Katrina Report Ignores the Facts
Glenn points to an analysis of the House report on preparedness for Hurricane Katrina and finds that it ignores pretty much every single fact in order to reach what were evidently the conclusions they had already decided upon.
I remember the run-up to the hurricane, and there were no warnings from anyone that it would wreak the sort of devastation on New Orleans that it did. It's a good thing too, because they all would have been wrong: the hurricane did only superficial damage to the city. It was the breaking of the long-neglected levees that did all the damage.
You can argue till you're blue in the face that the federal government didn't do enough, but if your argument doesn't start with the words: "The city of New Orleans and the state of Louisiana were primarily to blame for everything that happened there as a result of Katrina" then you don't know what you're talking about.
I've pointed out elsewhere on multiple occasions that the levees which failed were under the direct control of the city and state: there was no federal jurisdiction over them. The source of the problem is there: not the response. That's like trying to blame the cowboy for not rounding up the herd fast enough after you refused to fix the fence they escaped through - even though everybody who passed by told you there was a huge hole in it and that it was just a matter of time before the herd got loose.
For decades, they had been warned that a direct hurricane hit would overwhelm the levees - even when they were in their original condition. But instead of taking the billions of tax dollars they earned from oil and natural gas revenues as well as the tourism taxes and investing it for the safety of their citizens, they blew it on wasteful spending. Louisiana has long been known for its corrupt political culture, and when Katrina hit the chickens came home to roost. A problem they had intentionally ignored for years was suddenly real and they needed a scapegoat...so they all blamed the federal government in general - and President Bush specifically - for not rescuing them from their own stupidity fast enough.
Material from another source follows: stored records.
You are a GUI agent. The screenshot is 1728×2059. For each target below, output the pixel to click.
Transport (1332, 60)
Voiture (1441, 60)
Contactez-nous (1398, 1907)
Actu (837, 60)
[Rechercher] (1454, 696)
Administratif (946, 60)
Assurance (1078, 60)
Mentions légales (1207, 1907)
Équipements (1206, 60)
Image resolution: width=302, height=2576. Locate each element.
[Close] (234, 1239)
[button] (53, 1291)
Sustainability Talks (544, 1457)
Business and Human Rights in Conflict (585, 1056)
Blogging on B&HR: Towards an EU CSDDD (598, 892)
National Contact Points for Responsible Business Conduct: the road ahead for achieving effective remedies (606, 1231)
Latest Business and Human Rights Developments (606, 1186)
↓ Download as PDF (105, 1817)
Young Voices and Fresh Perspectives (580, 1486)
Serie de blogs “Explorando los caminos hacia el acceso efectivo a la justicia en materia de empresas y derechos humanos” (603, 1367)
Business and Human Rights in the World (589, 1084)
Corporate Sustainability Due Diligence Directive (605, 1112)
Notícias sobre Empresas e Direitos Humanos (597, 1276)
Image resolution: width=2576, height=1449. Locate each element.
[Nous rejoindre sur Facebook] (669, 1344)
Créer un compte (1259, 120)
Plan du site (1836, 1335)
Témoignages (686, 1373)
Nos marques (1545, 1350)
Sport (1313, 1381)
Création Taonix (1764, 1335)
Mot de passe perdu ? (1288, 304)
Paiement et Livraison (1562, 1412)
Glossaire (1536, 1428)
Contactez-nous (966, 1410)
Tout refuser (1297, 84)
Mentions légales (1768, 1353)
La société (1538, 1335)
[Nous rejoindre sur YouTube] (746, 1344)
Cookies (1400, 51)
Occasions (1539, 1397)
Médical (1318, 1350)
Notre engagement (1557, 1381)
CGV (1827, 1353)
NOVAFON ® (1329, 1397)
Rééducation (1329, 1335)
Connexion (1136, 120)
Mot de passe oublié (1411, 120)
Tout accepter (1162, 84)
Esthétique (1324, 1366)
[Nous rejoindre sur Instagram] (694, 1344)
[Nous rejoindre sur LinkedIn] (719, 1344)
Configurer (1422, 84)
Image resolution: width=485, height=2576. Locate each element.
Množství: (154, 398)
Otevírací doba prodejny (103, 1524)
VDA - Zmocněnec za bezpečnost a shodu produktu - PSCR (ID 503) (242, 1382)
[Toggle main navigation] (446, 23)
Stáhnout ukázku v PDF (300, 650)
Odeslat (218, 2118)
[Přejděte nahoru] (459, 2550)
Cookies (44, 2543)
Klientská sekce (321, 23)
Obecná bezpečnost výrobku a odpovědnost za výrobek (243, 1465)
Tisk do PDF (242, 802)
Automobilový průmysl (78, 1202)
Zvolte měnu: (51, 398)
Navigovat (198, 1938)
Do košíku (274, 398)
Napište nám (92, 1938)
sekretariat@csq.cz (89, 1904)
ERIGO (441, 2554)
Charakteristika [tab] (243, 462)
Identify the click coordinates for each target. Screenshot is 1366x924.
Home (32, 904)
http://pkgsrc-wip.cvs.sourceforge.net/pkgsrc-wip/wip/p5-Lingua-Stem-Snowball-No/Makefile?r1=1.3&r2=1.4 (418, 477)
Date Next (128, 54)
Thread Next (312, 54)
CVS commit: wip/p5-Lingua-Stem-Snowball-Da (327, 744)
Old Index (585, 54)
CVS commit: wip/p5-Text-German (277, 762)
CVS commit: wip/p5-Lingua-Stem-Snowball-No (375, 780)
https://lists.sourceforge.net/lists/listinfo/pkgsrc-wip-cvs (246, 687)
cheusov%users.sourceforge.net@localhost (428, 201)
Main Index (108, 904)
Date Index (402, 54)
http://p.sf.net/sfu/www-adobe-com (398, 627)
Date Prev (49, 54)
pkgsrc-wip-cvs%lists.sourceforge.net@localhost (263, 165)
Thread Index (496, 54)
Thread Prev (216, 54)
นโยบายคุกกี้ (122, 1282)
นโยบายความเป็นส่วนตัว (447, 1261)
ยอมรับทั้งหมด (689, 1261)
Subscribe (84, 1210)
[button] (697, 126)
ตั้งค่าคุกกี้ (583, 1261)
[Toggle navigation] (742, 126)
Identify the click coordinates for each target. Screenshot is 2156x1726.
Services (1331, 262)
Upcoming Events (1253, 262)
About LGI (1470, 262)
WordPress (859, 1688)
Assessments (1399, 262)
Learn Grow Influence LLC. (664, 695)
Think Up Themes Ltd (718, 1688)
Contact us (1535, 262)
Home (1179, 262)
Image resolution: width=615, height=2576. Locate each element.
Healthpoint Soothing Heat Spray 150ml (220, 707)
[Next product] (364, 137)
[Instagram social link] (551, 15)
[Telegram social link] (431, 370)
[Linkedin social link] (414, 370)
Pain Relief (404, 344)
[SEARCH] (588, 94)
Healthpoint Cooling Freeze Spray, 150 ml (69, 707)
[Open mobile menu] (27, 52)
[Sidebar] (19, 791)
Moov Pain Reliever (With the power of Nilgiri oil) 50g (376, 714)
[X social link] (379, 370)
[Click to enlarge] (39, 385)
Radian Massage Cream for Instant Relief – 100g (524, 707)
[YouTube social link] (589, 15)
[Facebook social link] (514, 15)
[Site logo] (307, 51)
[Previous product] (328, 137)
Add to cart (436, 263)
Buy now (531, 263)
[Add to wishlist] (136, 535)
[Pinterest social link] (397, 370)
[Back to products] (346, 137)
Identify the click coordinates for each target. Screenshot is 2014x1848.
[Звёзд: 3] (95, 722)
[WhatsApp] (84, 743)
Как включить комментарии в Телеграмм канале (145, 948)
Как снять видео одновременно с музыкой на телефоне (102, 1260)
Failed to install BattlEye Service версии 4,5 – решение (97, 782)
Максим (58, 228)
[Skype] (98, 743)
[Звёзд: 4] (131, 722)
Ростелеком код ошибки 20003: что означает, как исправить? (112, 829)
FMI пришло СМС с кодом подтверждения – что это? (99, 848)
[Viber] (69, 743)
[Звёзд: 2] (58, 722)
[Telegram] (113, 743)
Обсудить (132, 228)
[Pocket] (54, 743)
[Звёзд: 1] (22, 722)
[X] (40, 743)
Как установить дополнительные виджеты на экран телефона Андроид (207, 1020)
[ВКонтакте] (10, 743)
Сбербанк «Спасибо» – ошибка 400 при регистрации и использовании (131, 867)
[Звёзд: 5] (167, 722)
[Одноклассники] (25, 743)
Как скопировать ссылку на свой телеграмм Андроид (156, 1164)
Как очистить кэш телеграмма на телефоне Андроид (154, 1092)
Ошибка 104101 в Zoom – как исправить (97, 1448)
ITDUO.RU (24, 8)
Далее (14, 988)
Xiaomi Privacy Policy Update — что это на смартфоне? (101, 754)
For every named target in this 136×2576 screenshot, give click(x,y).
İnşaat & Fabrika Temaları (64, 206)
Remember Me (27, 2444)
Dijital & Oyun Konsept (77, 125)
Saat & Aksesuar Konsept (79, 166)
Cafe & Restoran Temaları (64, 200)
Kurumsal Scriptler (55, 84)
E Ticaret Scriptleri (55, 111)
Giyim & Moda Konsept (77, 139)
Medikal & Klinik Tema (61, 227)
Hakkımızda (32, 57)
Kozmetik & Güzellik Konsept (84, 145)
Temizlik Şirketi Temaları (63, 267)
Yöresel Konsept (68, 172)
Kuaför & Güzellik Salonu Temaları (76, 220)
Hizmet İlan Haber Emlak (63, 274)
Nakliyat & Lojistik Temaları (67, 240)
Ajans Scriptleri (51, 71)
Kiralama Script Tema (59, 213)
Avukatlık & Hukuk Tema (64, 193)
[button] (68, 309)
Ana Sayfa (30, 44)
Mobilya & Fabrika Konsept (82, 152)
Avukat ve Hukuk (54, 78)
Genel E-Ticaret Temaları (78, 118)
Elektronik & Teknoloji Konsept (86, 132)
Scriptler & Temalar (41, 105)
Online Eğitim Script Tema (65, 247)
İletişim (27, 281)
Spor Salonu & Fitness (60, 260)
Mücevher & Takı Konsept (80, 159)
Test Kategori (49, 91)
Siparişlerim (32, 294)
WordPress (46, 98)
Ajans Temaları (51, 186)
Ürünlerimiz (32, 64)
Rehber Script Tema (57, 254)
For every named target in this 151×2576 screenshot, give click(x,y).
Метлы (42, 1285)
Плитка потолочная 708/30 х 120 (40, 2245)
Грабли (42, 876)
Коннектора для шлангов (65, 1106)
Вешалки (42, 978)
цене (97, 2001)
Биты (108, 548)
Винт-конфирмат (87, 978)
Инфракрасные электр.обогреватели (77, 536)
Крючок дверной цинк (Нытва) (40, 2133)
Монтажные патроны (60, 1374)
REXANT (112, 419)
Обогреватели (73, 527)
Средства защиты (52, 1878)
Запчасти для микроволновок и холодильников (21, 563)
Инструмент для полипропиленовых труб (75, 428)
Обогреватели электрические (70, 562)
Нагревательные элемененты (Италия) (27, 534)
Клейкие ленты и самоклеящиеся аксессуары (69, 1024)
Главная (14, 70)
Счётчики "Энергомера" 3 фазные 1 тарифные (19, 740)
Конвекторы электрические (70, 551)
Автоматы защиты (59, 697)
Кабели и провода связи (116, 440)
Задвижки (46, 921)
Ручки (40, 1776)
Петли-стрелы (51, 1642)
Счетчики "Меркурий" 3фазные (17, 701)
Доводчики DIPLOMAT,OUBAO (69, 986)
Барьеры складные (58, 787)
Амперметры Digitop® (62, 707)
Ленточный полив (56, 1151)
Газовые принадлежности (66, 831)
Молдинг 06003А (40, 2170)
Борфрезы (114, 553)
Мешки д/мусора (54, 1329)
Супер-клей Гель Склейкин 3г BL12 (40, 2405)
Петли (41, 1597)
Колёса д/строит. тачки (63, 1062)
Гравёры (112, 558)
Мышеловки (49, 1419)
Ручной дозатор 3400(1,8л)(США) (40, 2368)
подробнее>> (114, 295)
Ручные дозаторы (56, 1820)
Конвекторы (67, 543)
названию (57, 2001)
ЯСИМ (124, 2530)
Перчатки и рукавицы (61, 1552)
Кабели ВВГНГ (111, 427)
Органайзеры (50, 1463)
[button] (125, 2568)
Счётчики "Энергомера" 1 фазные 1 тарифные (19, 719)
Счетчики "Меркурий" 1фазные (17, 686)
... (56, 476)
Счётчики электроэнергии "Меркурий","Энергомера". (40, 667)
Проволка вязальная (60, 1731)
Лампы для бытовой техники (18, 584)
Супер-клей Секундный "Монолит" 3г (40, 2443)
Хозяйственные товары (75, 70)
I try to have sympathy for the people of New Orleans, but I find it difficult. The day before Katrina hit, no one was trying to get the levees fixed. They continually voted in politicians they knew were doing nothing about the threat, and then when their own decisions left them under water they decided to blame everyone but themselves. Great evil is done by the negligence of good men. And even if they were good men before the hurricane hit, their actions afterward have left me mostly devoid of sympathy for their plight: they have behaved as cowards and fools trying to avoid any admission that they did anything wrong while smearing the good name of everyone who tried to help them.